The More family was recently able to take a trip to Marin County, California to tour the Biomarin facility.
The company manufactures the medication (naglazyme) that Jasper More, 7, has been taking via weekly infusion for the past four and half years.
The medication is an artificial version of an important enzyme which is missing or lacking in Jasper’s body due to a condition know as MPS VI. There is a defective gene in his DNA that prevents the proper amount of enzyme to be created naturally.
MPS VI causes severely debilitating symptoms including: corneal clouding, bone and joint dysfunction, clawed hands, stunted growth and organ failure. By receiving the artificial copy of the enzyme, these symptoms are drastically slowed down so that life expectancy can be extended.

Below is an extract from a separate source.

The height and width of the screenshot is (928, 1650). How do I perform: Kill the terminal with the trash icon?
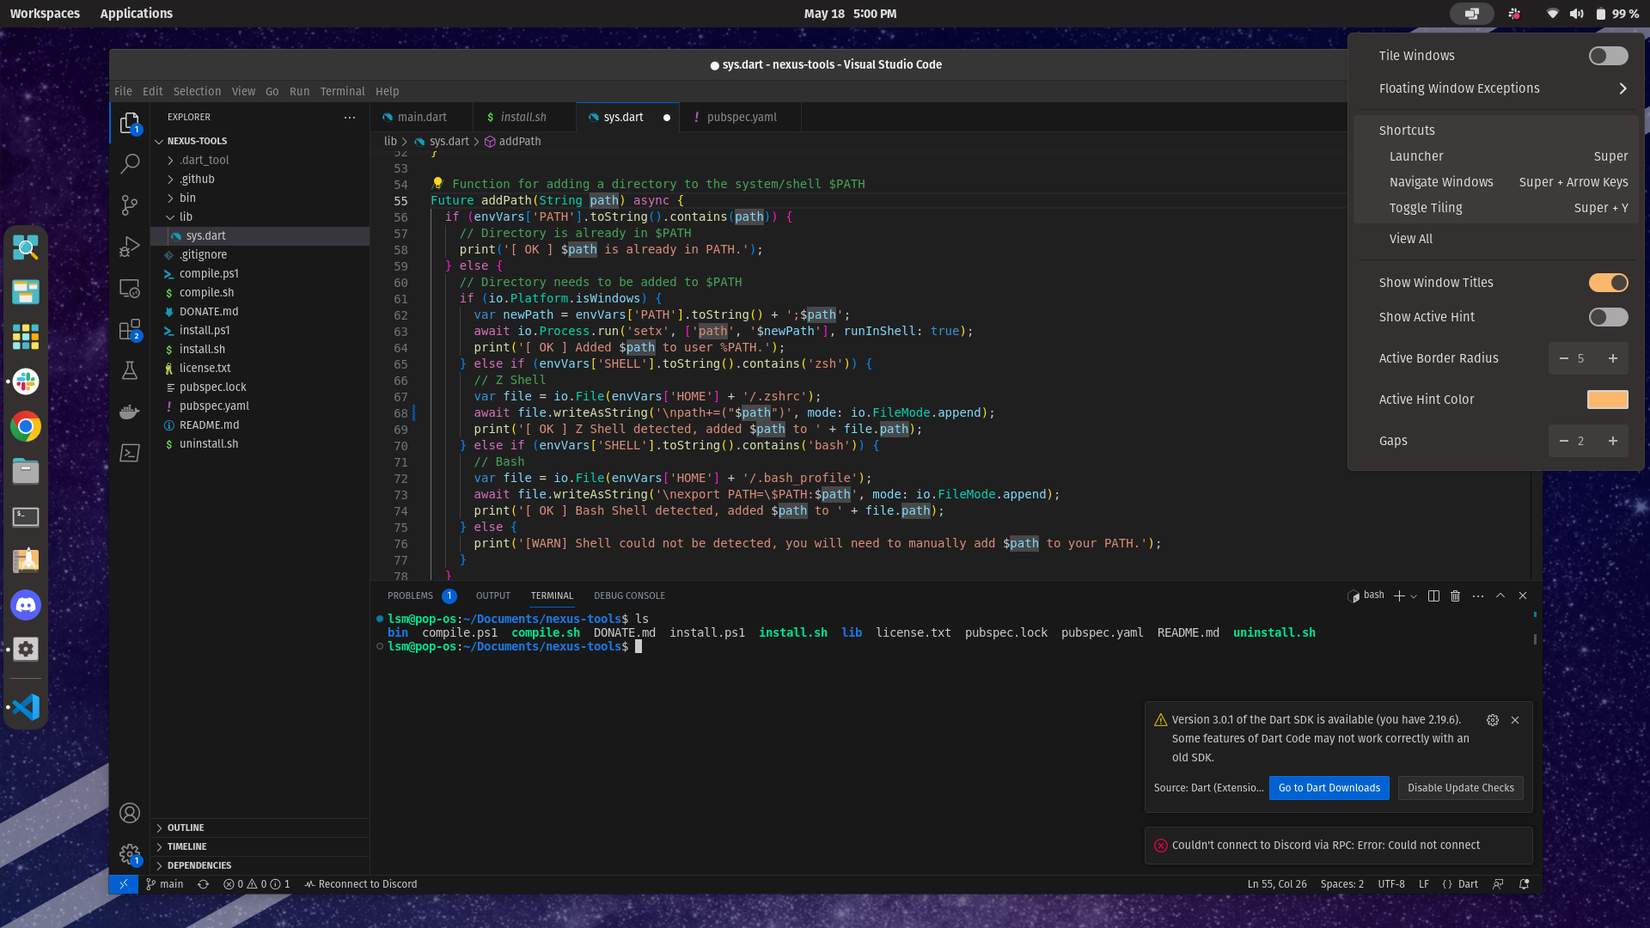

“We are very grateful … to all of the great people at Biomarin, first of all for what they do every day in making this product, but also for taking us in and making us feel welcome and gladly showing us their facility and process for making naglazyme,” stated Darren More.
“We were surprised to learn that it means as much for their employees to meet actual patients and families as it does for us to see and meet them. It was very humbling.”
While naglazyme slows the disease, it is still just a treatment. The More family continues to work diligently with The Isaac Foundation in search of a cure for MPS VI.
The More family thanked Equal Access For Rare Disorders for making all of the arrangements and making this “trip of a lifetime” possible.